Tajima did not cease to draw in the leash until she stood before us, a few feet away, the water to her knees. Her hands were still on the leash.

“Have you finished bathing?” inquired Tajima.

“Yes!” she said, curtly.

“Take your hands away from your body,” snapped Tajima. “Do not attempt to conceal yourself.”

“Forgive me, Master,” she said, frightened.

“You will soon know what it is to be exposed, and as a slave,” he said.

“She has already served naked,” I said, “about the camp, gathering boughs, making couches, fetching water, cooking, serving.”

“But she has not been bound, for slave exhibition and torment.”

“What have you mind?” I asked. “I trust you do not subscribe to the practices of the savages of the Barrens, the staking out, the insects, the smearing with honey, such things.”

“Certainly not,” he said.

“The denial of food, close chains, the switch, the whip?” I asked.

“You will see,” he said.

He then bent down, picked up the washed slave tunic, and, shortening the leash, drew Nezumi, apprehensive, frightened, stumbling behind him, to the center of the camp.

He threw her tunic to the grass.

She reached for it.

“No!” he said, and she drew back her hand, frightened.

“Sit there,” he said.

He then removed the leash from her neck, and, with its length, wrapped it closely about her legs, binding them together. She then sat there, frightened, her legs bound closely together. As her hands were free, she could have undone the straps, but she was wise enough to stay as she was, sitting quietly on the grass, watching, waiting, unable to rise.

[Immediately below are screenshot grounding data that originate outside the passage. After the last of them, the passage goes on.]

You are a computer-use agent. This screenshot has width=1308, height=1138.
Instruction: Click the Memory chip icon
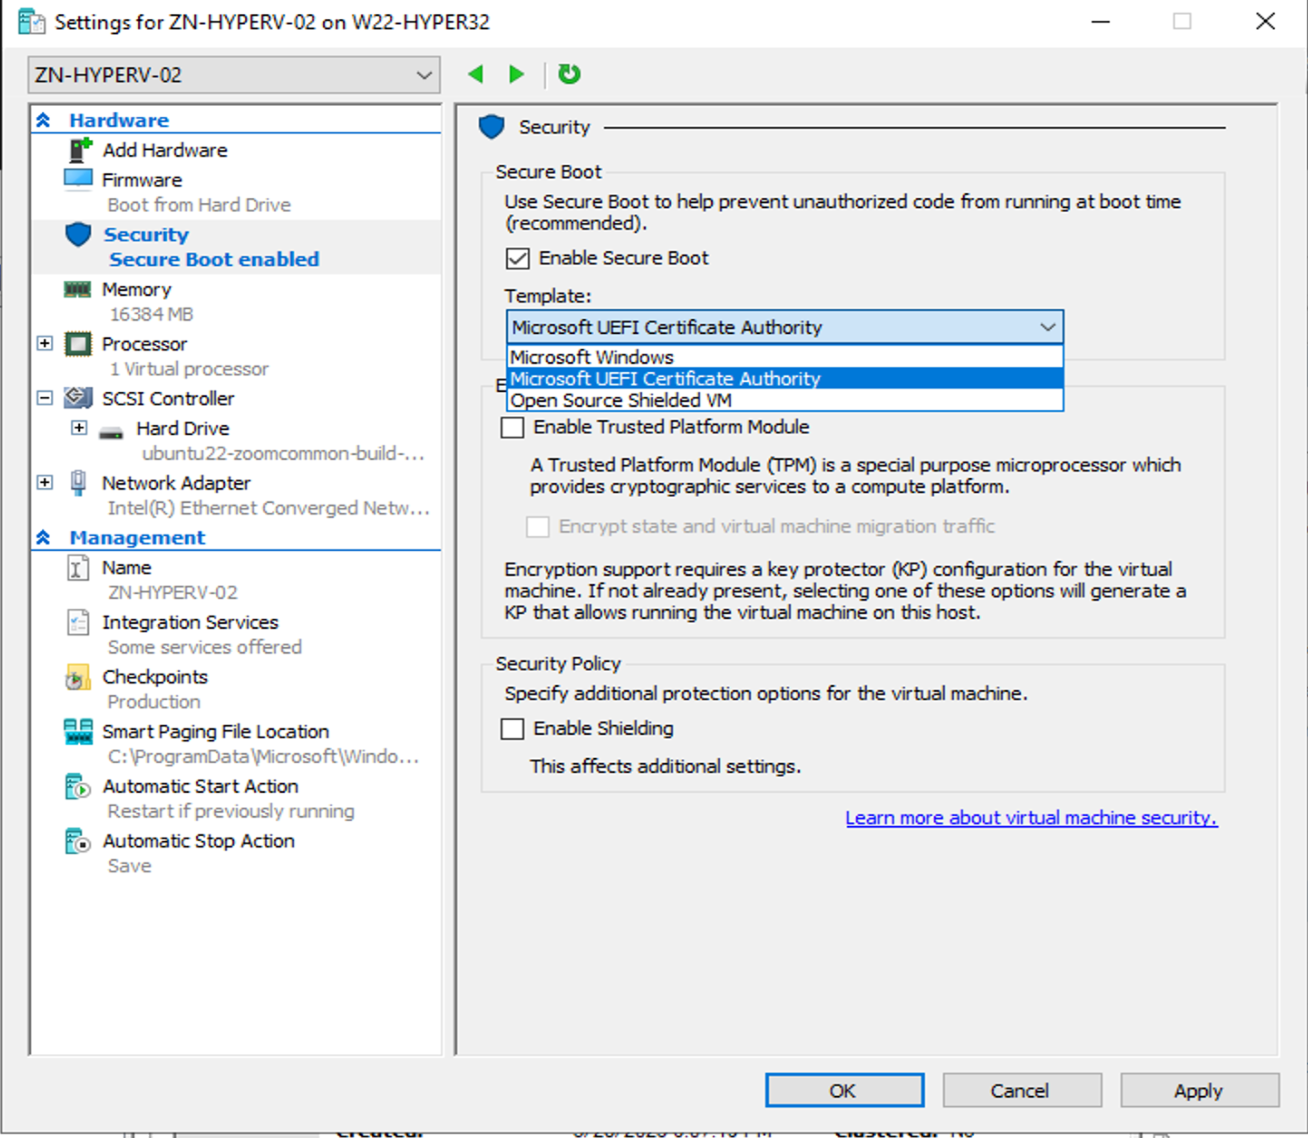(x=78, y=289)
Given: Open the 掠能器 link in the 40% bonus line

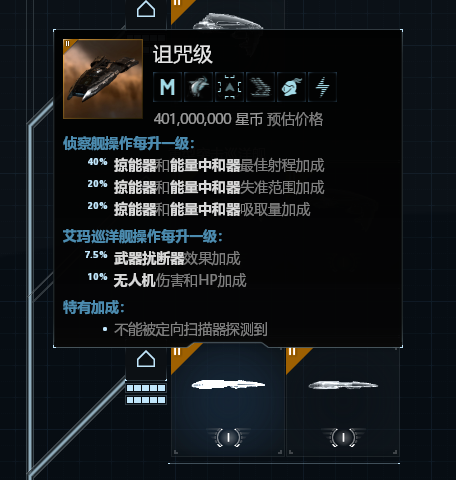Looking at the screenshot, I should [135, 165].
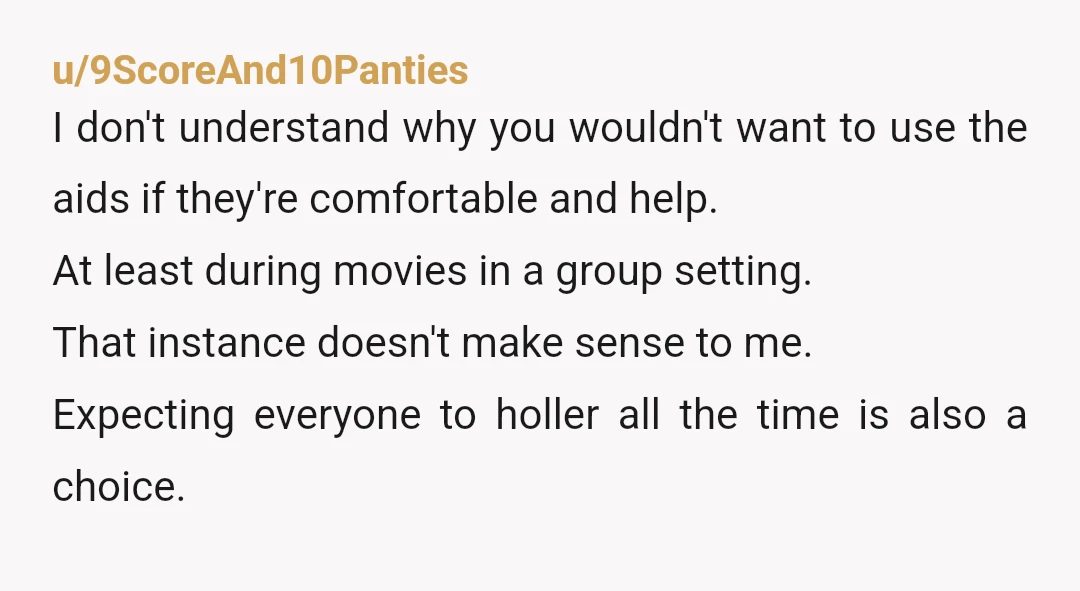1080x591 pixels.
Task: Select the sentence "At least during movies in a group setting."
Action: tap(433, 271)
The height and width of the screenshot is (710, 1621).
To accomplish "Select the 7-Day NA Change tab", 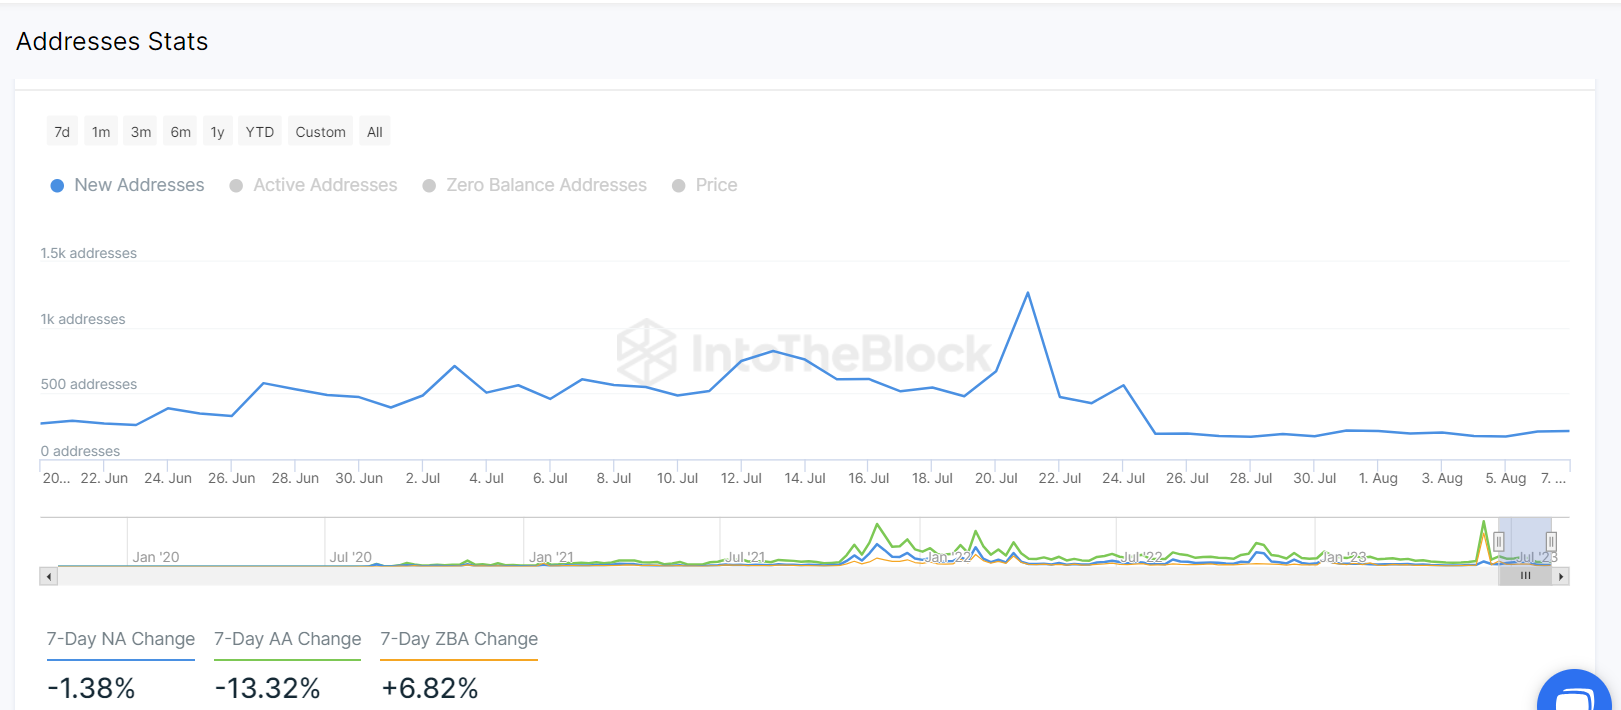I will [121, 639].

When Tajima had spoken of slave exhibition and torment I was not clear on what he might mean. In a sense all slaves are exhibited as slaves. Does the tunic, the ta-teera, the camisk, the collar, the bracelets, the shackles, the chain, and such, not manifest the slave? Everything exhibits the slave, for she is a slave. Some modalities may be as simple as the exposition cage in which girls may be displayed prior to being brought to the block, or as subtle as the skills of the auctioneer presenting merchandise for the interest of possible buyers. What of slave shelves, public cages, sales racks, sales wagons, exhibition poles, and such? Is not any slave in a coffle or on a rope exhibited? What of leashed slaves on promenade? What of those chained to the throne of a Ubar? Is not any girl fastened to a public slave ring exhibited? What of the girl ordered to assume “examination position,” standing, legs widely spread, hands held behind the back of her head or neck? What of a girl being put through slave paces, or being danced in a tavern, or war camp? What of the slaves kneeling about the steps of a public building, or below a public platform, on which an ambassador is being ceremonially welcomed, some of whom may have been taken from his own city? What of the slaves ordered into the streets in their briefest and most colorful tunics when visitors of note are in the city? Is this not a display of a city’s taste and wealth, and a suggestion of the prowess of her men at arms?